Max Colchester and Rachel Witkowski reported this week at The Wall Street Journal Online that, “A U.K. regulator is breaking new ground in its quest to help nurture financial-technology projects.
“The Financial Conduct Authority on Monday outlined the structure and other details of its regulatory ‘sandbox,’ scheduled to launch May 9. The project, which regulators around the world will be watching closely, will allow both fintech startups and established companies to roll out a new product or business model on a limited basis without having to wade through the process of getting full authorization. The FCA hopes this will reduce the time and cost of getting new ideas to market.
“The move comes as the fintech sector, ranging from online lending to digital currencies, continues to grow quickly, with regulators trying to keep pace.”
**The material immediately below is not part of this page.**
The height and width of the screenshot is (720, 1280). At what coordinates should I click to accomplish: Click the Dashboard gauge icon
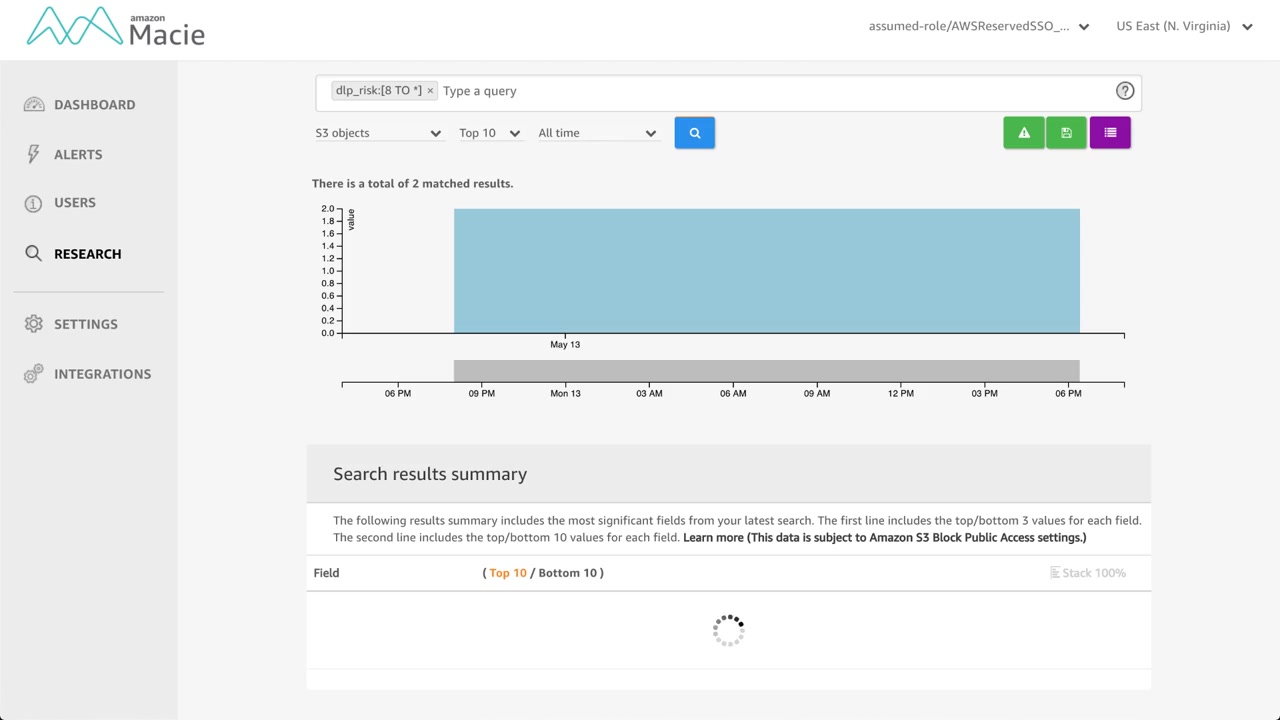pos(34,105)
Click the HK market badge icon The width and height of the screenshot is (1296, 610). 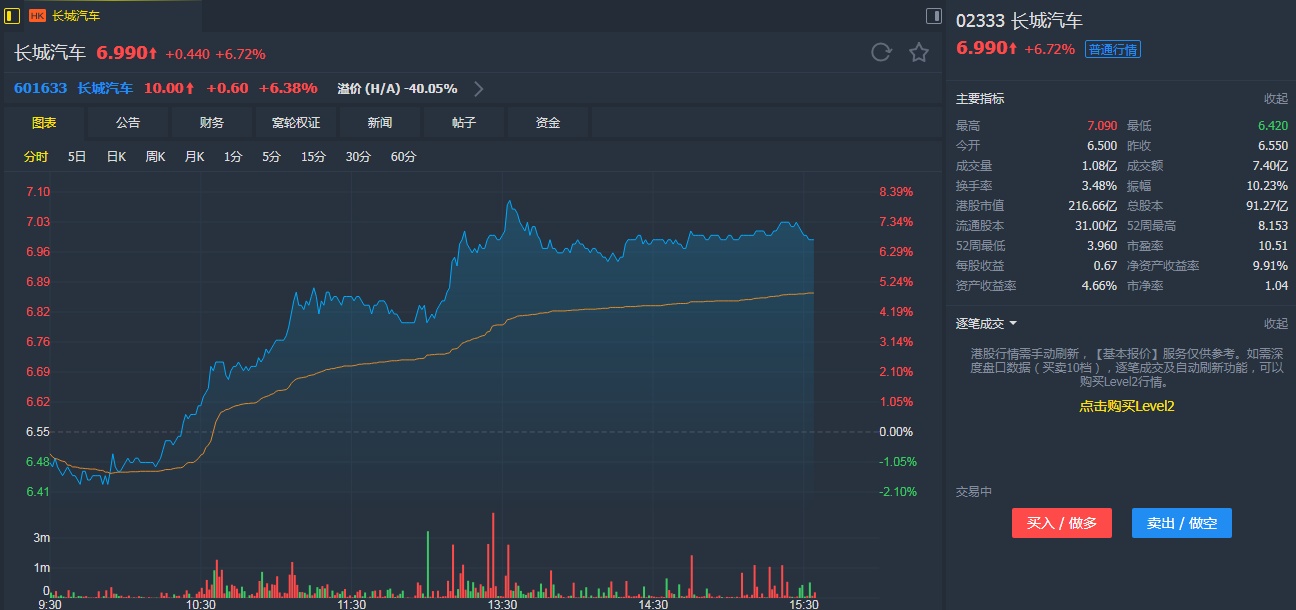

The Journal writers explained that, “The British regulator is in a good position to undertake this type of experiment because one of its mandates is to promote competition in the U.K. financial sector. It has been exploring ways to promote innovation and foster the U.K.’s fintech scene since 2014, having worked with more than 200 companies.
“Another reason the FCA is well suited to the sandbox approach: It has a ‘principles-based’ approach to regulation, meaning that it enforces ideas rather than just holding companies accountable to a set of rules.
“In the U.S., for instance, fintech startups have to contend with a multitude of state and federal regulators. ‘Often, if we see something that is new and we don’t necessarily have a framework for analyzing it, the reaction might be either to say ‘no’ or to let it languish,’ said Amy Friend, chief counsel at the U.S. Office of the Comptroller of the Currency, in a recent interview.”